Hardware-Accelerated GNN-based Hit Filtering for the Belle II Level-1 Trigger
Greta Heine, Fabio Mayer, Marc Neu, Jürgen Becker, Torben Ferber
TL;DR
This work demonstrates a hardware-accelerated Graph Neural Network-based hit filtering system for the Belle II Level-1 Trigger, implemented as a dataflow accelerator on an FPGA. Hits are represented as graph nodes connected by geometry-informed edges, and a compressed Interaction Network classifies hits to distinguish signal from background. The model is trained on simulated and real data with 4-bit quantization and pruning, achieving robust performance while fitting tight latency budgets. In a single-sector demonstrator, the system processes data at 31.804 MHz with a total latency of 632.4 ns and moderate FPGA resource usage, yielding background rejection of about 83% at 95% signal efficiency. These results establish hit-level GNN-based filtering on FPGAs as a scalable, low-latency solution for real-time data reduction in high-luminosity collider environments, paving the way for full-detector deployment via sector-wise parallelization.
Abstract
We present a hardware-accelerated hit filtering system employing Graph Neural Networks (GNNs) on Field-Programmable Gate Arrays (FPGAs) for the Belle II Level-1 Trigger. The GNN exploits spatial and temporal relationships among sense wire hits and is optimized for high-throughput hardware operation via quantization, pruning, and static graph-building. Sector-wise spatial parallelization permits scaling to full-detector coverage, satisfying stringent latency and throughput requirements.
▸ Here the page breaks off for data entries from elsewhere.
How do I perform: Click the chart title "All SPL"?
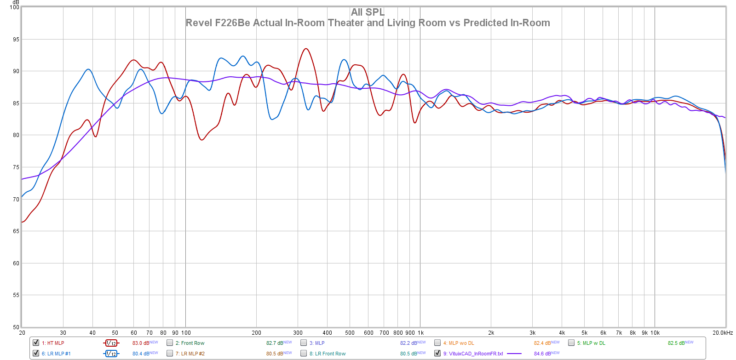(368, 12)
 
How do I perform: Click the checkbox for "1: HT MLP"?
(36, 343)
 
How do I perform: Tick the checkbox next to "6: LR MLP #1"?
(36, 353)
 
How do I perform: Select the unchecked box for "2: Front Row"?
(170, 343)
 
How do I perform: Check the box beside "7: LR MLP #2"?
(170, 353)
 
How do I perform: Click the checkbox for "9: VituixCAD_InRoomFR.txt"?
(437, 353)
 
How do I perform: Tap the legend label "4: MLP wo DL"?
(459, 343)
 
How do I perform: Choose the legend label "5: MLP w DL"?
(591, 343)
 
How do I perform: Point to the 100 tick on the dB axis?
(15, 7)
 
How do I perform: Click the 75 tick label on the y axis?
(16, 167)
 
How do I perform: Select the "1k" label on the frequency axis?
(420, 333)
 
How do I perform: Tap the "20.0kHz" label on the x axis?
(723, 333)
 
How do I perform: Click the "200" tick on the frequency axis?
(256, 333)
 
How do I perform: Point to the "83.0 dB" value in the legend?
(141, 343)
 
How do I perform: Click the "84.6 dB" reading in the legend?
(542, 354)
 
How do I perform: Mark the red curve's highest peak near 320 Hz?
(305, 49)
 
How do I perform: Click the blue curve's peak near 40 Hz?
(88, 69)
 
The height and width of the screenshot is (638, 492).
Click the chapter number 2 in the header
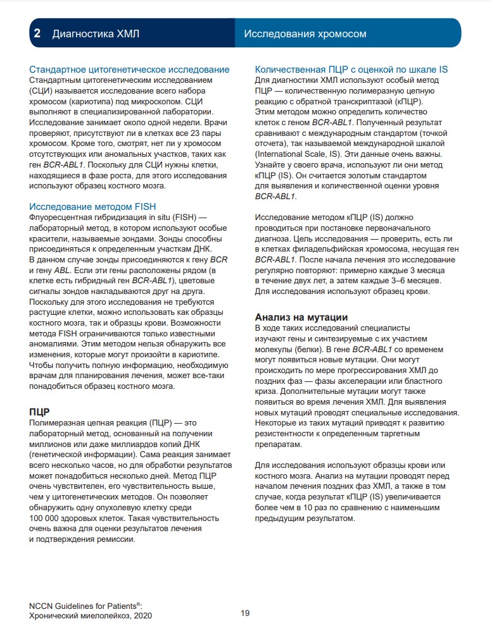coord(37,34)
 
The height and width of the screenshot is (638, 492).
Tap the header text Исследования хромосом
coord(305,34)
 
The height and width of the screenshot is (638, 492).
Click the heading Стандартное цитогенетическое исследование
coord(129,70)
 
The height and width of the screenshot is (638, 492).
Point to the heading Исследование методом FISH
coord(92,207)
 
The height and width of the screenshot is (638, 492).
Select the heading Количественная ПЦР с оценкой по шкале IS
coord(351,70)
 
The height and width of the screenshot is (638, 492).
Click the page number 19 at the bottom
coord(245,613)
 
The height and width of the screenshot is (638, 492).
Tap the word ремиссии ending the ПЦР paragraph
coord(115,540)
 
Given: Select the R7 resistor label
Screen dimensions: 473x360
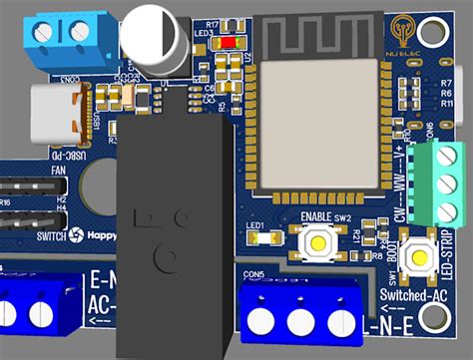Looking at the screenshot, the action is coord(446,82).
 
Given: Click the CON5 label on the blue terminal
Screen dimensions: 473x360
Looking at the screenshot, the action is coord(252,273).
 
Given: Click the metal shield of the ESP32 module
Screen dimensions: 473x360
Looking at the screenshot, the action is coord(318,125).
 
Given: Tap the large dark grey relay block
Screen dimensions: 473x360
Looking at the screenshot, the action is coord(174,229).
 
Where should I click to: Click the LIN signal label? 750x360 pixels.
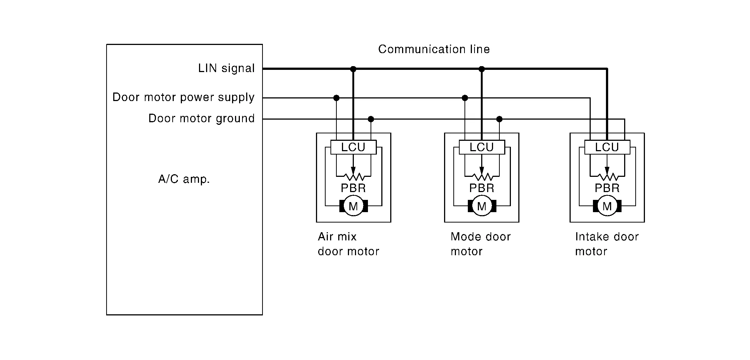[226, 68]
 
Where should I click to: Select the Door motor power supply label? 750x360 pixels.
[183, 97]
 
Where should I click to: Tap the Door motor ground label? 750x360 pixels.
[202, 119]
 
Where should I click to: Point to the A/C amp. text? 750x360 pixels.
[184, 179]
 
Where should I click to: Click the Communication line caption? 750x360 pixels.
[434, 49]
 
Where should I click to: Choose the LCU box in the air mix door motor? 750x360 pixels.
[353, 147]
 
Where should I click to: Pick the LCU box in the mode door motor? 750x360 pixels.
[482, 147]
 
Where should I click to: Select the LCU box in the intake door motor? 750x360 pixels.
[607, 147]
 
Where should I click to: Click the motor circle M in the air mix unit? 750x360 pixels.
[353, 206]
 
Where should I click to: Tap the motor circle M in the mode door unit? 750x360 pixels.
[482, 206]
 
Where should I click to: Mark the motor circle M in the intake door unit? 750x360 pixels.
[607, 206]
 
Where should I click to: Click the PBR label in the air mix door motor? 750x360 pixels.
[353, 188]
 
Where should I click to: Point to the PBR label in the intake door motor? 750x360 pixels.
[607, 188]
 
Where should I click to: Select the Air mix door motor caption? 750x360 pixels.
[348, 244]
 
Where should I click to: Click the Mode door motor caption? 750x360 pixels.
[480, 244]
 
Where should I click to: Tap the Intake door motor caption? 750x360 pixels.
[607, 244]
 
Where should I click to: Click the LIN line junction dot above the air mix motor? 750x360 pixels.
[353, 69]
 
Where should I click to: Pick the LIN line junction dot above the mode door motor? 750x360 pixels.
[482, 69]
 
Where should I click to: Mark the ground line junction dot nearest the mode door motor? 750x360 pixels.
[499, 119]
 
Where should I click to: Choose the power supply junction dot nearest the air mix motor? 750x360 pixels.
[336, 98]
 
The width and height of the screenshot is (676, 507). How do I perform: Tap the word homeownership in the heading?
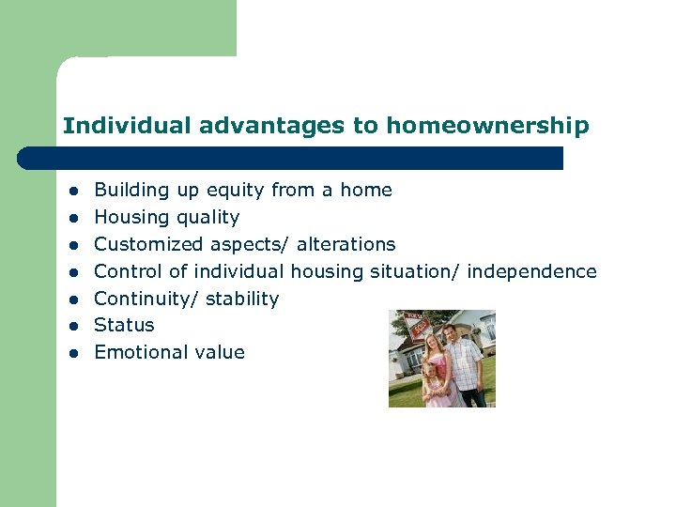pyautogui.click(x=487, y=125)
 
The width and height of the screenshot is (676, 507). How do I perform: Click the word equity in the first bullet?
pyautogui.click(x=235, y=191)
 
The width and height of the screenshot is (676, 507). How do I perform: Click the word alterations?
pyautogui.click(x=346, y=244)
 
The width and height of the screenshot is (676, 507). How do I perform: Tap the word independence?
pyautogui.click(x=531, y=271)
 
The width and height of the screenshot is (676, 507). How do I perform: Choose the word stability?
pyautogui.click(x=242, y=299)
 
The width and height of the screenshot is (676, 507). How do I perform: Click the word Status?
pyautogui.click(x=124, y=325)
At a sustained throughput of 31.804 MHz, the system processes sense wire data in real-time and achieves detector-level background suppression with a measured latency of 632.4 ns while utilizing 35.65% of Look-Up Tables (LUTs), and 29.75% of Flip-Flops, with zero Digital Signal Processing (DSP) usage, as demonstrated in a prototype implementation for a single sector on an AMD Ultrascale XVCU190. Offline validation using Belle II data yields a background hit rejection of 83% while maintaining 95% signal hit efficiency. This work establishes hit-level GNN-based filtering on FPGAs as a scalable low-latency solution for real-time data reduction in high-luminosity collider conditions.